Self assessment customers will not receive a penalty for their late online tax return if they file by 28th February, HM Revenue and Customs’ chief executive Jim Harra has announced.
The deadline to submit a self assessment tax return is usually 31st January with late penalties applied to returns filed after the deadline.
Those that delay filing until 28th February will not receive a late filing penalty but will be charged interest from 1st February on any outstanding liabilities.
More than 8.9 million customers have already filed their tax return and HMRC is encouraging anyone who has not yet to do so by 31st January deadline, if possible.
Taxpayers who cannot afford to pay their tax bill on time can apply online to spread a bill of up to £30,000 over up to 12 months. However, they will need to file their 2019-20 tax return before setting up a time to pay arrangement, so HMRC is encouraging everyone to do this as soon as possible.
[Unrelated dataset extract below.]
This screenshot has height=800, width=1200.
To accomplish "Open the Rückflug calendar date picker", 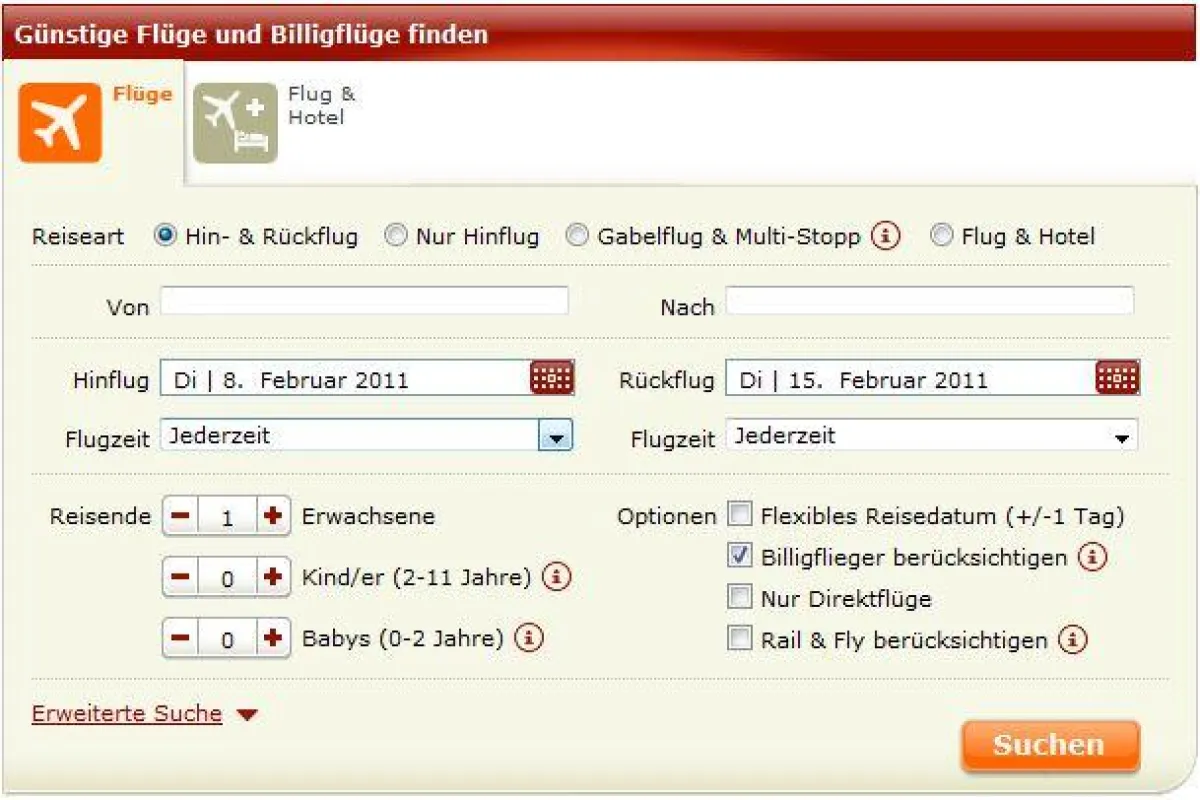I will click(1119, 378).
HMRC’s chief executive, Jim Harra, said: “We want to encourage as many people as possible to file their return on time, so we can calculate their tax bill and help them if they can’t pay it straight away. But we recognise the immense pressure that many people are facing in these unprecedented times and it has become increasingly clear that some people will not be able to file their return by 31st January.
“Not charging late filing penalties for late online tax returns submitted in February will give them the breathing space they need to complete and file their returns, without worrying about receiving a penalty. We can reasonably assume most of these people will have a valid reason for filing late, caused by the pandemic.”
Businesses wishing to set up an online payment plan to spread self assessment bills of up to £30,000 over up to 12 monthly instalments can apply for self-serve Time to Pay via GOV.UK.
Those with bills over £30,000, or who need longer than 12 months to pay their bill, can call HMRC on 0300 200 3822 to discuss time to pay.
Anyone required to make Payments on Account, and who know their bill is going to be lower than the previous tax year, for example due to loss of earnings because of COVID-19, can reduce their Payments on Account. Visit GOV.UK to find out more about Payments on Account and how to reduce them.